The coroner’s report about the Jan. 29, 2023, death of a 6-year-old girl at Val Saint-Côme resort in Quebec calls into question ski area staff training and safety practices, as the investigation revealed several missteps during the accident.
According to the report, Lily Leblanc was in a ski lesson and riding a T-bar with another student. She was one of three kids in the group with one instructor. After one of the students in the group fell going up, the instructor riding the bar behind Leblanc asked her and the remaining student to get off as the lift was in motion. Leblanc fell trying to get off and the hood of her coat got caught on the T-bar. She was dragged 540 meters (about 1,770 feet) uphill and asphyxiated.
The coroner, Julie-Kim Godin, found that several factors contributed to the girl’s death.
The 6-year-old was not riding with an adult. And the instructor was likely taught to keep the group of students together at all times, which is why the instructor told the kids to get off after one of the students fell. The coroner wrote that the instructor was faced with a difficult situation when the first student fell: either order the other two students off the moving lift, or allow the group to be separated, both of which go against safety rules.
“This is an exceptional situation where it was necessary to prioritize one of the two principles,” Godin wrote. “The decision that was made triggered the cascade of events that followed.”
After exiting the lift, the instructor took the two remaining students to the bottom and asked the lift operator to stop the lift because one of the students, Leblanc, was stuck. Moments later, the decision was made to restart the lift despite no one making visual contact with Leblanc.
“Nobody went to help Lily or check that she’d gotten up before putting the lift back into function, and this, when it was known she’d fallen and was hanging from a T-bar that was stuck in a part of her coat,” the report says.
The lift operator at the top eventually saw the girl being pulled up by the T-bar, unconscious, but couldn’t immediately call ski patrol because the radio wasn’t working, so the employee went down on foot to find help. Leblanc was transported to a hospital where she was declared dead several hours later.
The death was deemed accidental, but Godin’s recommendations raise questions about the safety practices in place for teaching and supervising skiers, according to a report from The Canadian Press.
“The basic safety rules and written directives regarding emergency measures for all foreseeable situations at the Val Saint-Côme station were ignored,” Godin said. “We have to wonder if they had been taught to the attendants.”
She also noted the problem could have been avoided had all the children been riding with an instructor or adult. And the lift operators reported having only received four hours of training, and said they hadn’t been given “any specific procedure” to follow in the event of a passenger falling.

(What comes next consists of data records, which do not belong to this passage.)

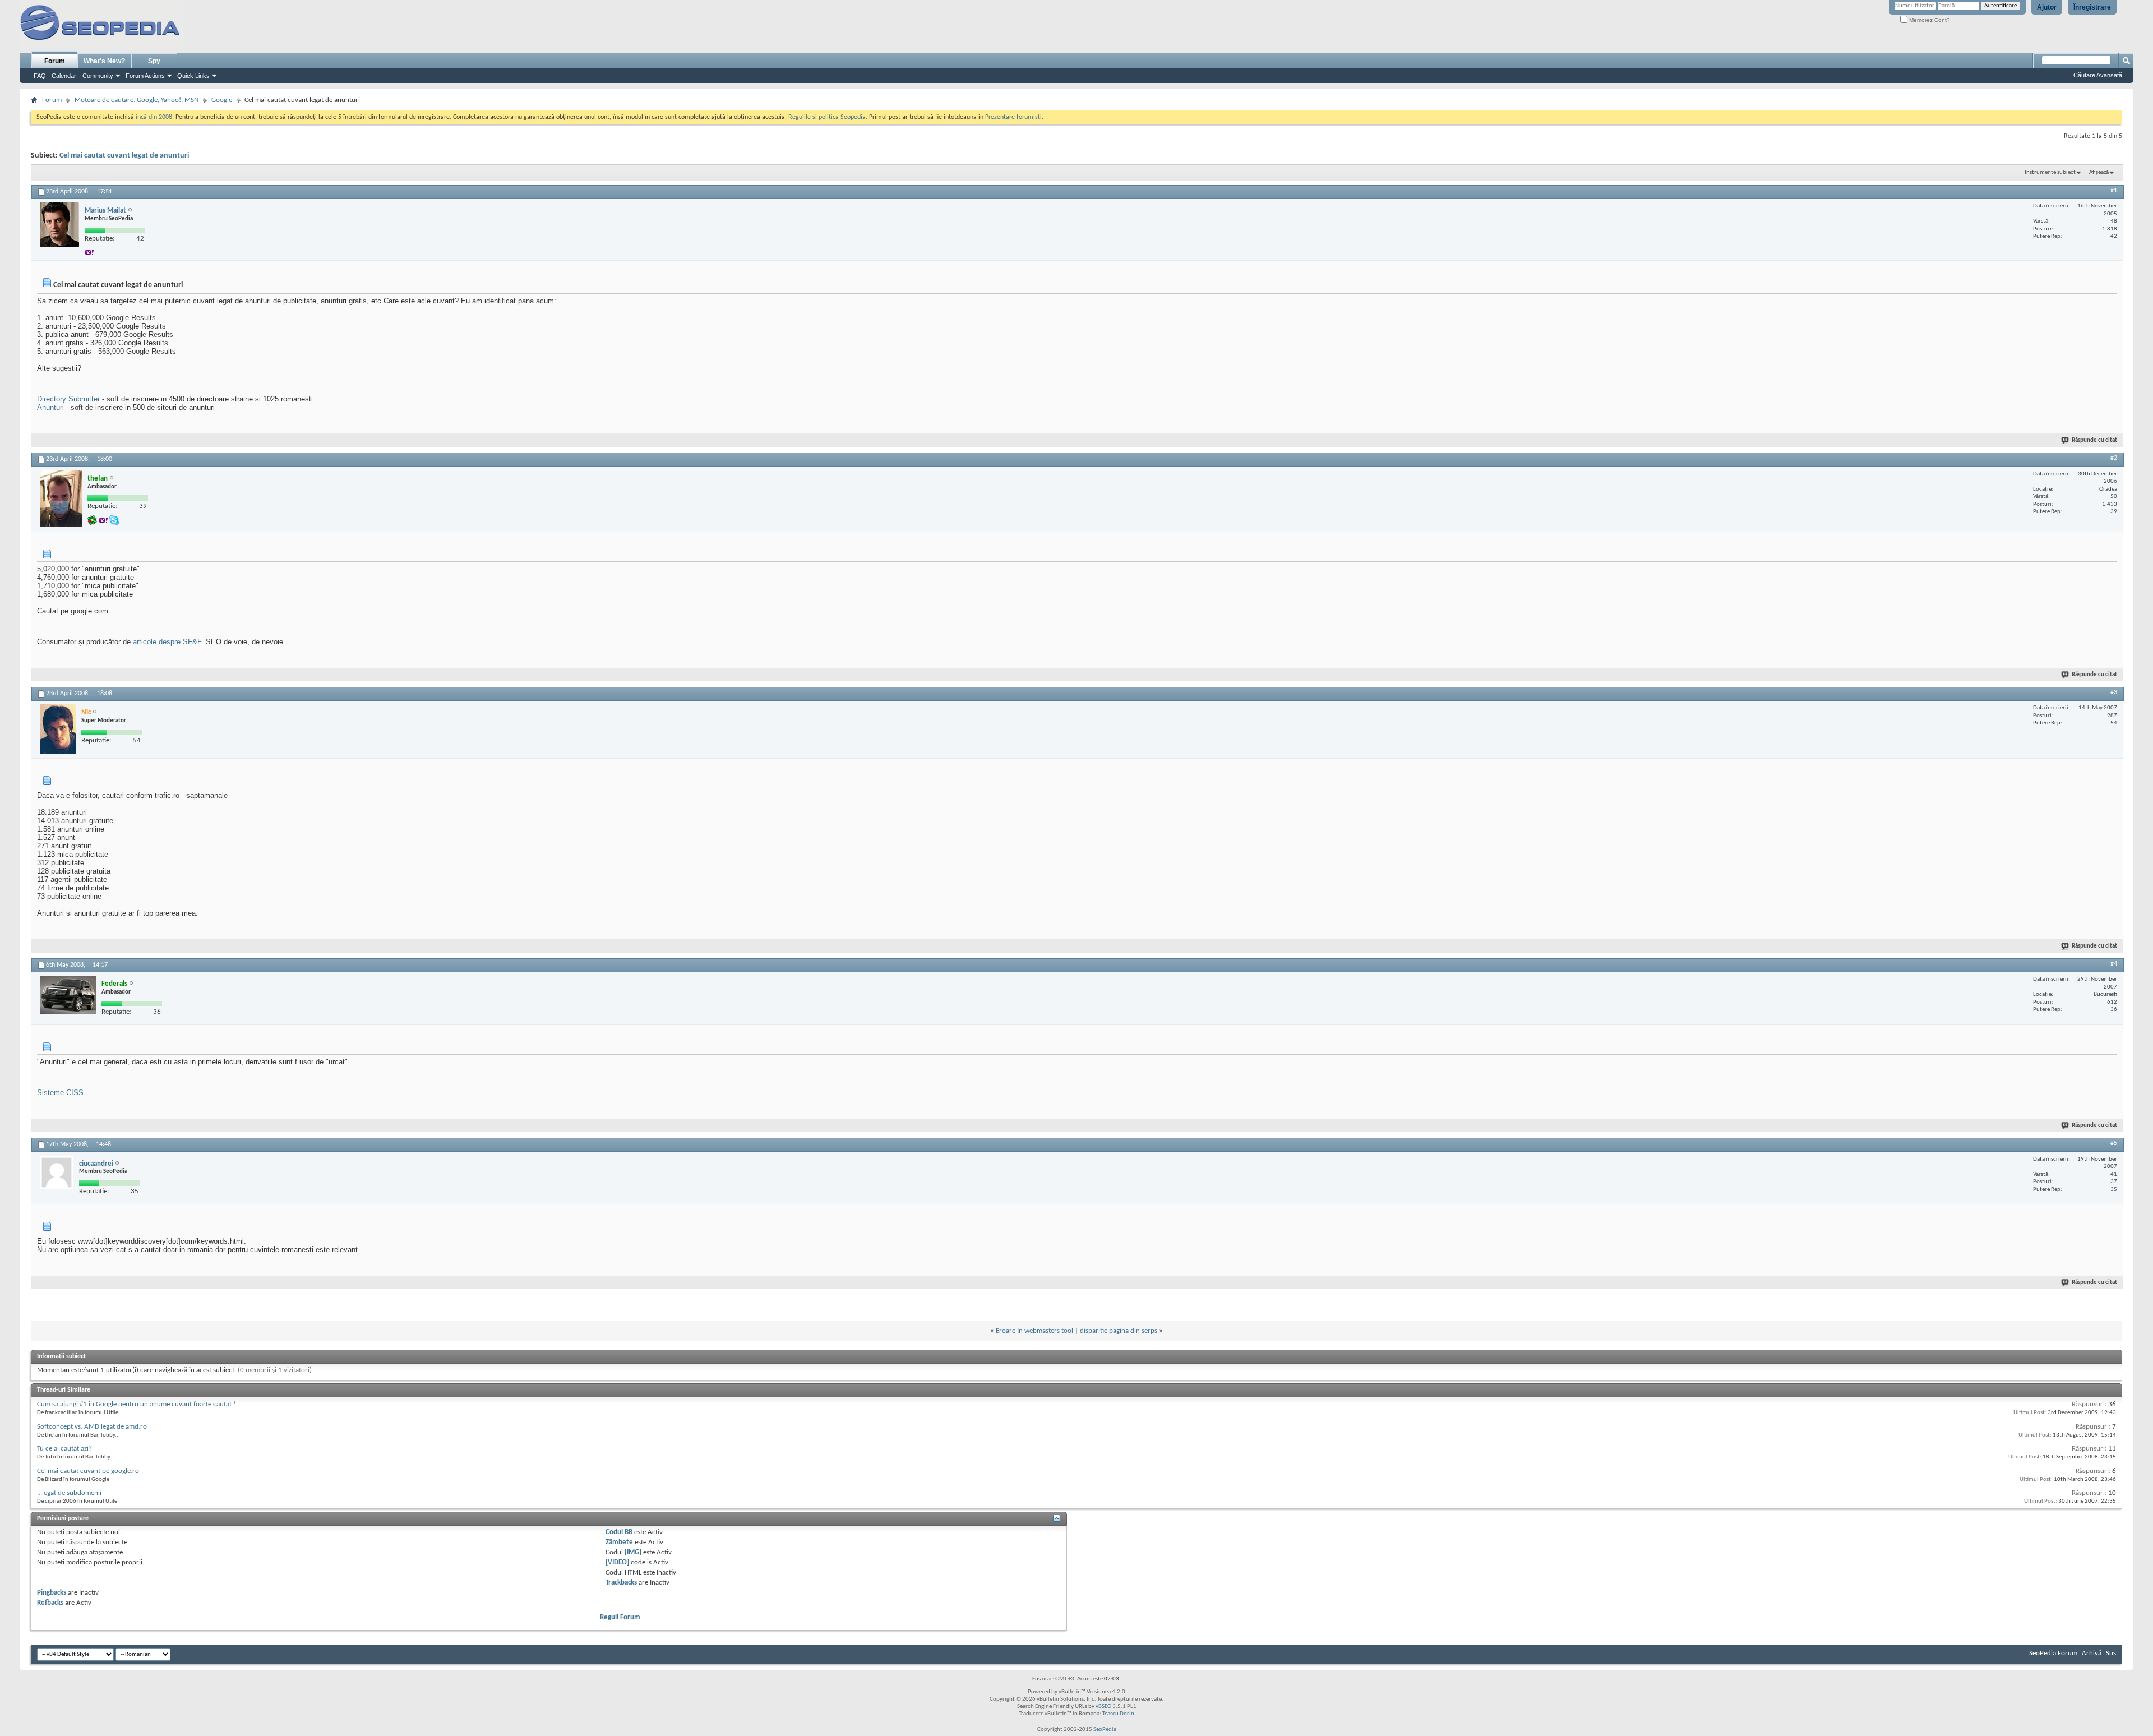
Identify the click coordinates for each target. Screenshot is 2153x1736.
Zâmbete (619, 1542)
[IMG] (633, 1552)
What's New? (104, 61)
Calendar (64, 75)
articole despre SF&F (167, 642)
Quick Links (193, 75)
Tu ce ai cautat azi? (64, 1448)
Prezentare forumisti (1013, 117)
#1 (2113, 190)
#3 (2113, 692)
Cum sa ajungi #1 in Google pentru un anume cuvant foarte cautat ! (136, 1404)
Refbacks (50, 1602)
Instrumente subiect (2050, 172)
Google (221, 100)
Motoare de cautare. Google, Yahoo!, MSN (136, 100)
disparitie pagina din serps (1118, 1331)
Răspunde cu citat (2094, 440)
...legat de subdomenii (69, 1493)
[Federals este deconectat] (68, 995)
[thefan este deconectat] (61, 498)
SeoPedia (1104, 1729)
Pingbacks (51, 1592)
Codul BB (619, 1532)
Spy (154, 61)
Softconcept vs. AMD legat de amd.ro (92, 1426)
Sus (2111, 1653)
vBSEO (1103, 1706)
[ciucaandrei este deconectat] (56, 1172)
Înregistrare (2092, 7)
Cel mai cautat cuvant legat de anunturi (124, 155)
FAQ (40, 75)
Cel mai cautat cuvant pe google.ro (88, 1471)
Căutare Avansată (2097, 75)
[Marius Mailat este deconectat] (59, 224)
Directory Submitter (68, 399)
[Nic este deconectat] (58, 729)
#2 (2113, 458)
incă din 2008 (154, 117)
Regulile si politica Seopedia (827, 117)
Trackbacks (621, 1582)
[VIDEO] (617, 1562)
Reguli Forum (620, 1617)
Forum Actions (145, 75)
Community (97, 75)
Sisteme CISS (60, 1092)
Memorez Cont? (1928, 20)
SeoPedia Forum (2053, 1653)
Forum (54, 61)
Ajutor (2047, 7)
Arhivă (2091, 1653)
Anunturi (50, 407)
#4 (2113, 964)
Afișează (2099, 172)
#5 (2113, 1143)
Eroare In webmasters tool (1034, 1331)
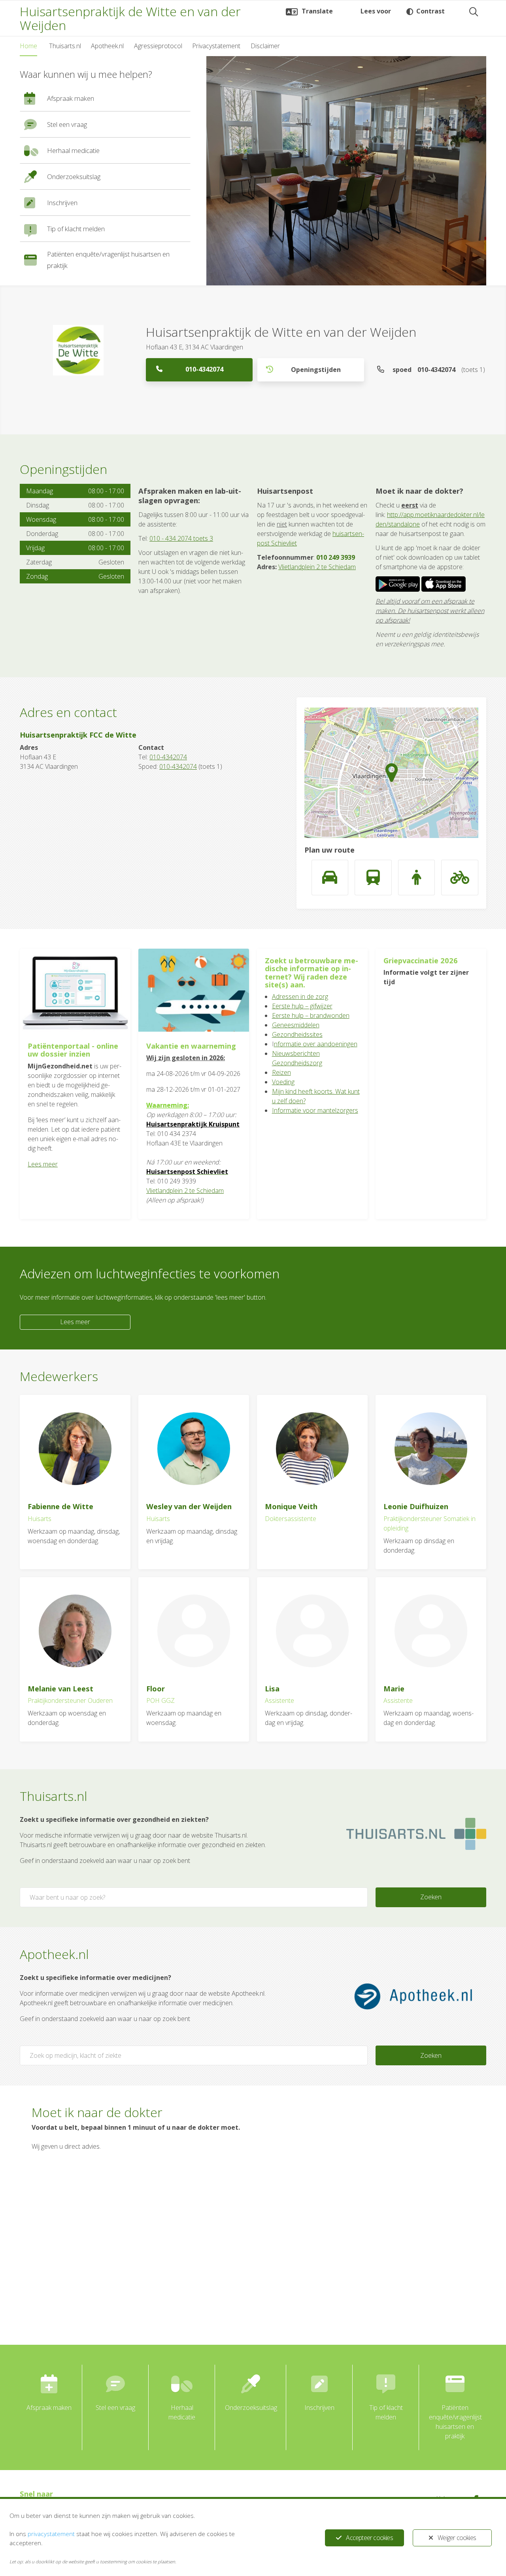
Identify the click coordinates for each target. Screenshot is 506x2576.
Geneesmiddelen (295, 1025)
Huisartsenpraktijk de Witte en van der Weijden (130, 18)
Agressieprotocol (158, 46)
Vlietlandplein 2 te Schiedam (317, 566)
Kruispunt (223, 1124)
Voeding (283, 1082)
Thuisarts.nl (65, 46)
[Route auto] (330, 877)
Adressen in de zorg (300, 996)
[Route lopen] (416, 877)
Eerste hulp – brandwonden (310, 1015)
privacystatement (51, 2534)
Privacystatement (216, 46)
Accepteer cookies (369, 2537)
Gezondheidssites (297, 1034)
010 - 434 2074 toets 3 (181, 538)
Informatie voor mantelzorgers (315, 1110)
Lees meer (43, 1164)
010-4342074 (204, 369)
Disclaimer (265, 46)
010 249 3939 (335, 557)
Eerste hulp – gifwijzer (302, 1006)
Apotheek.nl (107, 46)
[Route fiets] (459, 877)
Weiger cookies (457, 2537)
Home (28, 46)
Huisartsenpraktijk (176, 1124)
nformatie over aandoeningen (315, 1044)
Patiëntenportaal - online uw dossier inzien (73, 1050)
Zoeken (431, 1897)
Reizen (281, 1072)
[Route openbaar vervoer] (373, 877)
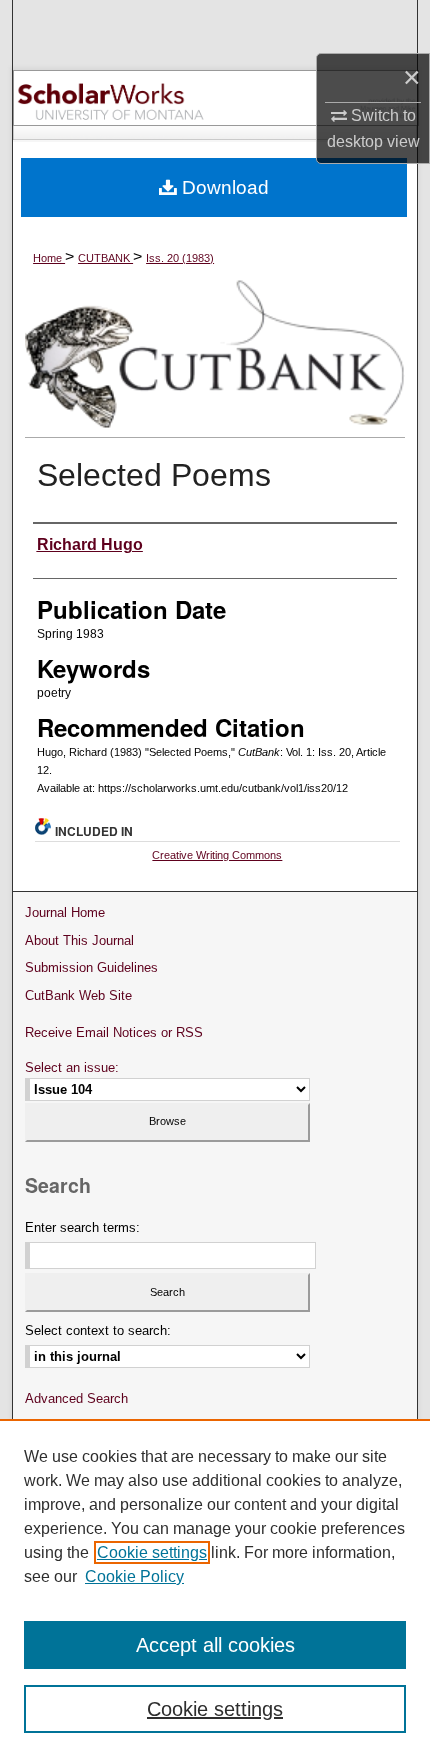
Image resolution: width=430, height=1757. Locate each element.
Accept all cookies (215, 1645)
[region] (215, 1588)
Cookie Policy (134, 1576)
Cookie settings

In the report, Godin recommends the Canadian Standards Association (CSA Z-98, the Canadian version of ASC B77) and the Quebec Ski Areas Association (ASSQ) “look into the events surrounding Lily’s death in order to review the supervision of the training of operators and attendants and to put in place solutions to prevent a similar event and avoidable deaths.”
She also asked the Canadian Ski Instructor’s Alliance to review its teaching methods for lift utilization during ski lessons, and to explore having more staff in place during children’s lessons.
Val Saint-Côme has since replaced the T-bar with a conveyor lift. Students are now accompanied by an instructor when riding up the mountain.
ASSQ is forming an experts committee to review the existing guide for ski schools and will offer new training for lift attendants as of December. According to ASSQ president Yves Juneau, the association has reviewed signage and has developed more videos to facilitate lift usage. It is also launching a “safety on the slopes” month across all Quebec ski areas to provide better information on lift safety and the mountain code of conduct. It will take place in mid-January.